Google software avoided them almost always, pretty much banning them outright, and the engineers doing the banning cited Ousterhout
Yeah this is simply not true. It was threads AND async in the C++ world (and C++ was of course most of the cycles)
The ONLY way to use all your cores is either threads or processes, and Google favored threads over processes (at least fork() based concurrency, which Burrows told people not to use).
For example, I'm 99.99% sure MapReduce workers started a bunch of threads to use the cores within a machine, not a bunch of processes. It's probably in the MapReduce paper.
So it can't be even a little true that threads were "avoided almost always"
---
What I will say is that pattern to say fan out requests to 50 or 200 servers and join in C++ was async. It wasn't idiomatic to use threads for that because of the cost, not because threads are "hard to use". (I learned that from hacking on Jeff Dean's tiny low latency gsearch code in 2006)
But even as early as 2009, people pushed back and used shitloads of threads, because ASYNC is hard to use -- it's a lot of manual state management.
e.g. From the paper about the incremental indexing system that launched in ~2009
https://research.google/pubs/large-scale-incremental-process...
https://storage.googleapis.com/gweb-research2023-media/pubto...
Early in the implementation of Percolator, we decided to make all API calls blocking and rely on running THOUSANDS OF THREADS PER MACHINE to provide enough parallelism to maintain good CPU utilization.
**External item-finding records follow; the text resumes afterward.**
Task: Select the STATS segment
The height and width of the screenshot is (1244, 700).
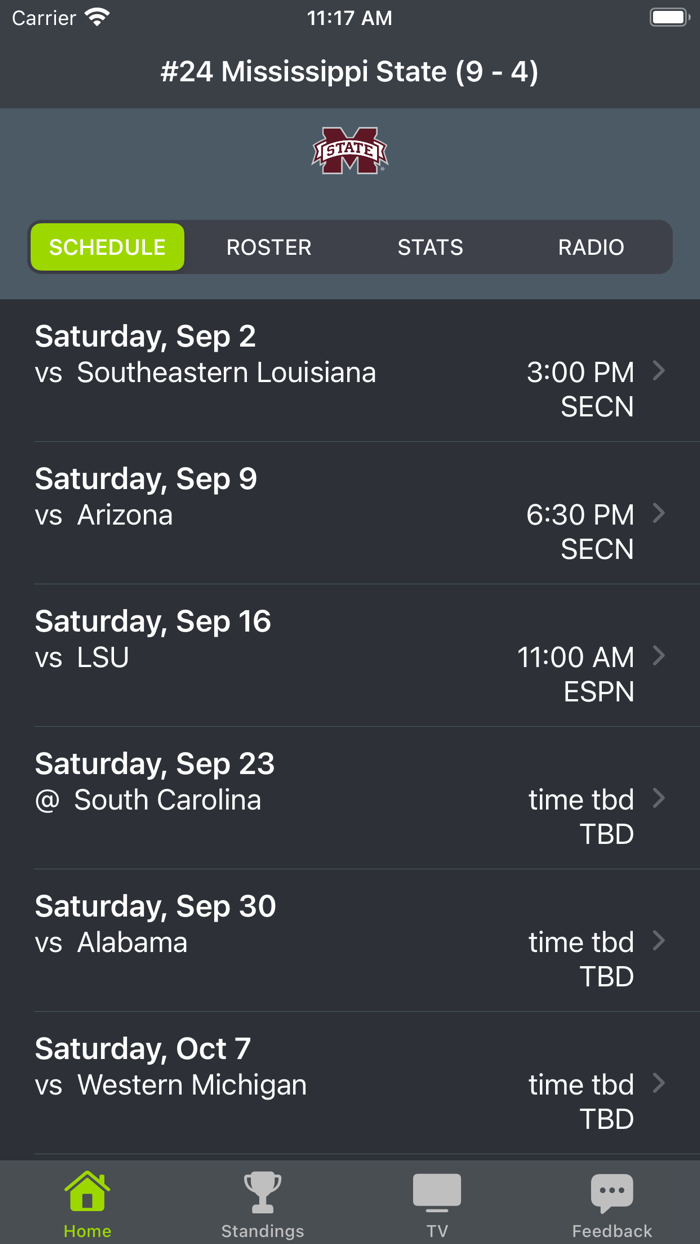Action: pyautogui.click(x=430, y=247)
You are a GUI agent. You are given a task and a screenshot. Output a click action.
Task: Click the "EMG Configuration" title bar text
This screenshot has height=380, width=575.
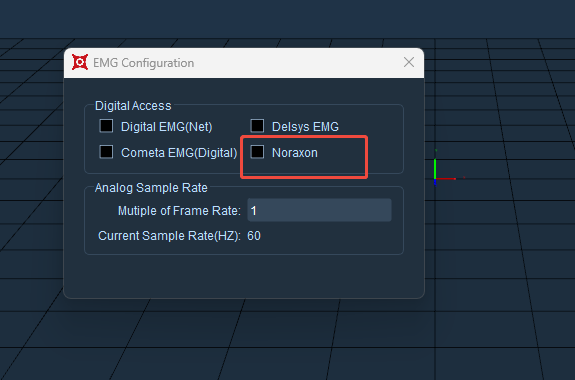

We chose this thread-per-request model mainly to make application code easier to write, compared to the event-driven model. Forcing users to bundle up their state each of the (many) times they fetched a data item from the table would have made application development much more difficult. Our experience with thread-per-request was, on the whole, positive: application code is simple, we achieve good utilization on many-core machines, and crash debugging is simplified by meaningful and complete stack traces. We encountered fewer race conditions in application code than we feared. The biggest drawbacks of the approach were scalability issues in the Linux kernel and Google infrastructure related to high thread counts. Our in-house kernel development team was able to deploy fixes to ad- dress the kernel issues
To say threads were "almost always avoided" is indeed ridiculous -- IIRC this was a few dedicated clusters of >20,000 machines running 2000-5000+ threads each ... (on I'd guess ~32 cores at the time)
I remember being in a meeting where the indexing VP mentioned the kernel patches mentioned above, which is why I thought of that paper
Also as you say there were threads all over the place in other areas too, GWS, MapReduce, etc.